■ SHORT PROBLEM: Copy the data word for word, starting at the line that contains "Task: Click the add" and ending at the line that contains "Action: tap(342, 193)", with both of those lines included.
>> begin EXERCISE INPUTS
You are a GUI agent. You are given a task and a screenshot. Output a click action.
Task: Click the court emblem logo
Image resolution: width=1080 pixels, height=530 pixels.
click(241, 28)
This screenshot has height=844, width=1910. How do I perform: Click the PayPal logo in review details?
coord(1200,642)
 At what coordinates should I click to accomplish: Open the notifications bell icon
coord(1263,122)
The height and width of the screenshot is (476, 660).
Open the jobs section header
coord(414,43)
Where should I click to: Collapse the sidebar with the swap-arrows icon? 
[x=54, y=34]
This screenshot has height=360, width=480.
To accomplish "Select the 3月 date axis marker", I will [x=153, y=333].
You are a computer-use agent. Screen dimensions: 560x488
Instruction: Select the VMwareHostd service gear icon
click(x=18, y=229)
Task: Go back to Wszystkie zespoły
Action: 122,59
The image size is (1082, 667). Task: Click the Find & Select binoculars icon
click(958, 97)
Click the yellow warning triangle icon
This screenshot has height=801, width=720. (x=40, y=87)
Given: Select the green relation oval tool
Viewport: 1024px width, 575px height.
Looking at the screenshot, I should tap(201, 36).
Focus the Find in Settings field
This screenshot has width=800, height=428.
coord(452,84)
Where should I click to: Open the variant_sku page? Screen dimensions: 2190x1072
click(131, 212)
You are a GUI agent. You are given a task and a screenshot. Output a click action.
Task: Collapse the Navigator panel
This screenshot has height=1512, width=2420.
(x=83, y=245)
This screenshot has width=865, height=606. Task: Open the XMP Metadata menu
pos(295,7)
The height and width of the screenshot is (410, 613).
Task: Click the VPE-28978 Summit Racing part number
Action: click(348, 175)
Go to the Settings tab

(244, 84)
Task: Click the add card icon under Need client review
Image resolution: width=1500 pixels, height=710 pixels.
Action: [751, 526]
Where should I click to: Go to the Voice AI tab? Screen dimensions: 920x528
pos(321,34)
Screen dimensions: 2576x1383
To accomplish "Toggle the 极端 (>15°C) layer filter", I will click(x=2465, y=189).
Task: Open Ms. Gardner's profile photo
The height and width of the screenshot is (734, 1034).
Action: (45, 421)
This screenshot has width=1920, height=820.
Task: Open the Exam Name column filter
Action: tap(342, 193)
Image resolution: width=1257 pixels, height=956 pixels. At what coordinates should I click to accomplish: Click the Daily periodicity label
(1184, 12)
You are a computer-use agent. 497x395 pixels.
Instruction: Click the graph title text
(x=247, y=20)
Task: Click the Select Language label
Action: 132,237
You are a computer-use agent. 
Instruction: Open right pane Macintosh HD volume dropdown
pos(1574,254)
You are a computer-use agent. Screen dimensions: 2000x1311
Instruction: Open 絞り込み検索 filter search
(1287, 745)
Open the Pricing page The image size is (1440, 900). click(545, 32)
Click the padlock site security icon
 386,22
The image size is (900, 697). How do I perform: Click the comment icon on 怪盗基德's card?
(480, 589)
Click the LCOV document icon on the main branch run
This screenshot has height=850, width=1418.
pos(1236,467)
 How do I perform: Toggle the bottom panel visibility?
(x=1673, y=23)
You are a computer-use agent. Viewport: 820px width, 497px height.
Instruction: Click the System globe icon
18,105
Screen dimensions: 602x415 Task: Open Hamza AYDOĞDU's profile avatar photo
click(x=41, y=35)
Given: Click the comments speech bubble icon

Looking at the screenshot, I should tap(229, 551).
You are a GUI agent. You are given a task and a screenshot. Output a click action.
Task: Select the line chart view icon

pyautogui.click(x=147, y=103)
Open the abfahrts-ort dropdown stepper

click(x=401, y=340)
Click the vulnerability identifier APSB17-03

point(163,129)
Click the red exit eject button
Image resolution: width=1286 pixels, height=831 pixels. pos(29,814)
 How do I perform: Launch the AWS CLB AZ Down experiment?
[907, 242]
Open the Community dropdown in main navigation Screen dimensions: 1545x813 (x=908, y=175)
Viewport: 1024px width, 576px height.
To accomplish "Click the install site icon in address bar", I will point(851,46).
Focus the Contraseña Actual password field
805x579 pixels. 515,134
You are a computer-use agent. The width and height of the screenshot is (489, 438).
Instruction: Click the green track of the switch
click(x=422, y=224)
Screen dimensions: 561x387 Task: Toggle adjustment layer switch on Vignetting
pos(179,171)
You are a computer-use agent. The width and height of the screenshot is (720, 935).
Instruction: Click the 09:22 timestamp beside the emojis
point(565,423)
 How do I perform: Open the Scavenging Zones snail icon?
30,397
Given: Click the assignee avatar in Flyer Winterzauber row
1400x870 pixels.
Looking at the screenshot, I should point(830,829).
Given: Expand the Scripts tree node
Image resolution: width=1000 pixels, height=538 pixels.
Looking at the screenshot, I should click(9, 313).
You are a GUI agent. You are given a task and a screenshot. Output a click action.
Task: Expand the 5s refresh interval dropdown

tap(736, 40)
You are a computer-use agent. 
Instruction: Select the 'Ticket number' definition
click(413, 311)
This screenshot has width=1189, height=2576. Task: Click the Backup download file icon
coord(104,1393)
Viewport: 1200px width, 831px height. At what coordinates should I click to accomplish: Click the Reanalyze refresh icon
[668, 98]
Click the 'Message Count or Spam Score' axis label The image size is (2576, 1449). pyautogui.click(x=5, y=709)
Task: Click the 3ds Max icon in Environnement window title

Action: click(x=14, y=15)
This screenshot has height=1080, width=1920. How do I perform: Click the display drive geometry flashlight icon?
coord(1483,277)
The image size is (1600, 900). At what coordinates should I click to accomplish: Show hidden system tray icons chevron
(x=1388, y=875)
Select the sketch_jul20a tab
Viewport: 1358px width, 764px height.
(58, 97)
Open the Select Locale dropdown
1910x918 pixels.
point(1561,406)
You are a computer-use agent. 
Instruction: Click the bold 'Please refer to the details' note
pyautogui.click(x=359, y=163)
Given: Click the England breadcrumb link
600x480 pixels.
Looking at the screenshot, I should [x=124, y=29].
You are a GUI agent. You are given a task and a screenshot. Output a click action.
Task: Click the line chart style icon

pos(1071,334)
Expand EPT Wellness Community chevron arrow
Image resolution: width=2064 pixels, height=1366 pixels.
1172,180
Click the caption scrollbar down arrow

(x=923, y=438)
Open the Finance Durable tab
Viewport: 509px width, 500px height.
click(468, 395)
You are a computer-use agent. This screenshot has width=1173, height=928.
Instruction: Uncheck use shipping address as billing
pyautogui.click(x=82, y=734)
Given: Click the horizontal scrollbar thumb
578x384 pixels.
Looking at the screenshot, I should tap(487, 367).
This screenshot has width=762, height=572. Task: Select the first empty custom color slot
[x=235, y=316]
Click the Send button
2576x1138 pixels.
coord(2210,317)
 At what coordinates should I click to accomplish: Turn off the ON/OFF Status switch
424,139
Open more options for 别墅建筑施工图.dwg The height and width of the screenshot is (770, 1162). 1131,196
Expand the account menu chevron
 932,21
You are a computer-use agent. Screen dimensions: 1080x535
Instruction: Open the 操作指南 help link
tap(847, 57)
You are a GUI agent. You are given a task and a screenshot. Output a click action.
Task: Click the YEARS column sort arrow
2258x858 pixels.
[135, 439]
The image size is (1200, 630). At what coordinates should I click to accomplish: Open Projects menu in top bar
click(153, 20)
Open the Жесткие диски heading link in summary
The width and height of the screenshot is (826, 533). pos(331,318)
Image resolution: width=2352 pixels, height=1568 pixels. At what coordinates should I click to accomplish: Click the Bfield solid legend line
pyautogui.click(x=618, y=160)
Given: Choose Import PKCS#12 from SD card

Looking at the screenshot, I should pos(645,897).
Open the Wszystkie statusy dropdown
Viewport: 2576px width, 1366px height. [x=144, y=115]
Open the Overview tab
>> end EXERCISE INPUTS
■ TASK SOLUTION:
Task: Click the add card icon under Need client review
Image resolution: width=1500 pixels, height=710 pixels.
Action: [751, 526]
Where should I click to: Go to the Voice AI tab? Screen dimensions: 920x528
pos(321,34)
Screen dimensions: 2576x1383
To accomplish "Toggle the 极端 (>15°C) layer filter", I will click(x=2465, y=189).
Task: Open Ms. Gardner's profile photo
The height and width of the screenshot is (734, 1034).
Action: (45, 421)
This screenshot has width=1920, height=820.
Task: Open the Exam Name column filter
Action: tap(342, 193)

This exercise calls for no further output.